Hukuksuzluk ve devlet şiddeti için "terör"ü gerekçe edinen ülkelerden biri de Suudi Arabistan. Bu ülkenin hukuk dışı uygulamaları hakkında biz daha önce değişik yazılar yazmıştık. Aylık Ribat dergisinin geçen ayki (Aralık) sayısı için yazdığımız yazıda özellikle bu konu üzerinde durduk. (Bkz. "Terör" Tuzağındaki Suudi Arabistan) Bu yazıyı okuduğunuzda "terör" temelli hukuksuzluğun ve devlet şiddetinin genel mahiyetini anlamanız daha kolay olacak, oradaki bilgiler size son dönemde teröre dayandırılan diğer hukuk dışı uygulamaların temel mantığı ve nereden yönlendirildiği hakkında da fikir verecektir.
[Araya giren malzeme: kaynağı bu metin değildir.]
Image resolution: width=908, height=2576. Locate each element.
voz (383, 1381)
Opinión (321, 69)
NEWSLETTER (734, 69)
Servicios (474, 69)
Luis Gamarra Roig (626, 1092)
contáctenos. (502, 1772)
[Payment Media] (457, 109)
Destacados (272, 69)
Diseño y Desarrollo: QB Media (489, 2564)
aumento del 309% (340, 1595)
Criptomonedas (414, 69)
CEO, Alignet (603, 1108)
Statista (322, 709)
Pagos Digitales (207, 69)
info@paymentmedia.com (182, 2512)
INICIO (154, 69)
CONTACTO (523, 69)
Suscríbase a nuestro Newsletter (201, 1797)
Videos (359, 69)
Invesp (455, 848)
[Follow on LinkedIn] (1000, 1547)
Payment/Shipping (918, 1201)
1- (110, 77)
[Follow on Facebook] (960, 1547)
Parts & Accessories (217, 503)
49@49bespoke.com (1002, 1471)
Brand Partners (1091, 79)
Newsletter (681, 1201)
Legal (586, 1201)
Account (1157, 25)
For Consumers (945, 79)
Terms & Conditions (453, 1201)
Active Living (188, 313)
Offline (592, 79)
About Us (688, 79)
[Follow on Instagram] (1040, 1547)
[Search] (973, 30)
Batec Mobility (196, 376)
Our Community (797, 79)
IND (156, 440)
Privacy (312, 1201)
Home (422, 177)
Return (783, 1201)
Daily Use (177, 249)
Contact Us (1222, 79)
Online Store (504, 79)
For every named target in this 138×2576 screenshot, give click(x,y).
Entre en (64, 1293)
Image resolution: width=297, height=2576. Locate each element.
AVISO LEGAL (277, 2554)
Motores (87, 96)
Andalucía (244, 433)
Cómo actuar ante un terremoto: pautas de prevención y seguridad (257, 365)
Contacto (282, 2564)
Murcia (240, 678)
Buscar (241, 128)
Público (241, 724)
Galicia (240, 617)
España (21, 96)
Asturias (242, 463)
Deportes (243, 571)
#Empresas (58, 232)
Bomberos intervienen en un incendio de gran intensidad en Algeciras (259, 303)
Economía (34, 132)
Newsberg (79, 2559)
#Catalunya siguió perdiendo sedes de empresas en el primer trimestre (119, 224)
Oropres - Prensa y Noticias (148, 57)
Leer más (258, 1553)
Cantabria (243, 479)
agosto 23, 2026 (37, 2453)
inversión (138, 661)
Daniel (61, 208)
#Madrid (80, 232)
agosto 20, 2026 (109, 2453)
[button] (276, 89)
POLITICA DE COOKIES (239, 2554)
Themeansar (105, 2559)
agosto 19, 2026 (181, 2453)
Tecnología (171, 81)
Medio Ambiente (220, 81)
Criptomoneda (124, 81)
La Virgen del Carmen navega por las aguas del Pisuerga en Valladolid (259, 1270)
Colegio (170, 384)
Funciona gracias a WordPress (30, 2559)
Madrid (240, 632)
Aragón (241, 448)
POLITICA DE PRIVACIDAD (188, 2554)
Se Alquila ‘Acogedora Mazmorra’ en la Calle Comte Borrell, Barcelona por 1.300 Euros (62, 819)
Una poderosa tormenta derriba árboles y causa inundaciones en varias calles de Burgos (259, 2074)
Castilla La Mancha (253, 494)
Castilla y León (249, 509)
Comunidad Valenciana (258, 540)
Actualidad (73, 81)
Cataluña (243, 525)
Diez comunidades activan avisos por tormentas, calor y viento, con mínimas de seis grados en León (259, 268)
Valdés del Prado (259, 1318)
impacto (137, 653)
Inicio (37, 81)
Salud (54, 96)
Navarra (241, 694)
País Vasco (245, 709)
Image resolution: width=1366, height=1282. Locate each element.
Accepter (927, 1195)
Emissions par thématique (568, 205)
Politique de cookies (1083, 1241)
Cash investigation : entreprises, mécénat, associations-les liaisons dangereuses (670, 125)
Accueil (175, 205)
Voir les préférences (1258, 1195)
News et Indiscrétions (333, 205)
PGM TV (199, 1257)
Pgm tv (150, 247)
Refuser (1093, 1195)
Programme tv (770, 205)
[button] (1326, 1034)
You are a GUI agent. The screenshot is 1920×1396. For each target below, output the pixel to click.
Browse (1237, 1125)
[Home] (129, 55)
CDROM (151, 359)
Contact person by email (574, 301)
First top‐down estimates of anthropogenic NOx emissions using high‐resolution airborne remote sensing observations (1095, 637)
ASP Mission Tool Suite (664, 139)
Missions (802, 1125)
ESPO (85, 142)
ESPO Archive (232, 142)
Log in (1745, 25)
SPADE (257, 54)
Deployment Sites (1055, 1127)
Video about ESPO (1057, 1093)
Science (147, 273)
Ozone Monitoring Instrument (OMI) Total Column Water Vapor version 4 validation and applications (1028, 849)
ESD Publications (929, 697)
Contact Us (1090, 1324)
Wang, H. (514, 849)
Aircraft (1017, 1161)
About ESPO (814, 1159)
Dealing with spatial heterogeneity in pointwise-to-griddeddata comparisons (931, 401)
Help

ABD Somali'yle Uğraşmaya Devam Ediyor

Amerikan emperyalizmi Somali'ye "Umut Operasyonu" adıyla bir çıkartma yapmış ve bu ülkenin insanlarının onurlarını rencide eden çirkin saldırılar gerçekleştirmişti. Irak'ta insanların kafalarına çuval geçiren Amerikan askerleri Somali'de de oranın insanlarının üzerine postallarıyla basarak poz vermişlerdi. Fakat bu ülke halkının direnişi karşısında tutunamadı ve çekilmek zorunda kaldılar. Ne var ki o zaman Somali'den askerlerini çeken ABD, zulmünü çekmedi ve hâlâ bu ülkenin insanlarından intikam almaya çalışıyor. Zaten açlık ve yoksullukla pençeleşen Somali ahalisinin daha da fakirleşmesi için değişik yollara başvuruyor. Ülke ahalisinin önemli bir kesiminin geçim kaynağı olan koyunlarını "veba" hastalığı taşıdıkları iddiasıyla sattırmıyor. BM uzman heyetinin Somali koyunlarının böyle bir hastalık taşımadığına dair raporuna rağmen. Yine ülkenin ithalat ve ihracat işlemlerinin önemli bir kısmını organize eden el-Berekat firmasının el-Kaide'ye yardım ettiğini ileri sürerek bütün ticari işlemlerini durdurdu. Son zamanlarda bir de Amerikan askerleri Somali sahillerinde korsanlık yaparak bu ülkenin insanlarının balık tutmalarına engel oluyor, balık tutanları tutuklayarak sorgudan geçiriyor, malzemelerine el koyuyorlar. Bununla da kalmayarak ülkeye mal getirip götüren ticari gemileri durdurarak eziyet ediyorlar. Bütün bu uygulamaların amacı zaten açlıkla pençeleşen Somali halkını daha da perişan ederek hepsini birden açlıktan ölüme mahkum etmek. Bunlar Amerika'ya hakim olan emperyalist ve vahşi ruhu izah etmeye yeterlidir aslında. Ama biz o vahşi ruhu Irak'ta, Filistin'de, Afganistan'da ve Guantanamo'da da bütün çıplaklığıyla görüyoruz. İnsanlığın huzura kavuşması ancak ve ancak Nazi Almanya'sını iyice gerilerde bırakan Amerikan karabulutundan ve onun himayesindeki siyonizm vahşetinden kurtulmakla mümkün olabilir.

Ahmed Sahnun'un Vefatı

Cezayir'deki İslami hareketin ileri gelenlerinden Ahmed Sahnun, 8 Aralık 2003 tarihinde şeker hastalığından, 96 yaşında vefat etti. Cezayir'deki İslami bilinçlenmede ve işgale karşı mücadelede önemli rol oynayan Ahmed Sahnun'a Yüce Allah'tan rahmet ve mağfiret diliyoruz.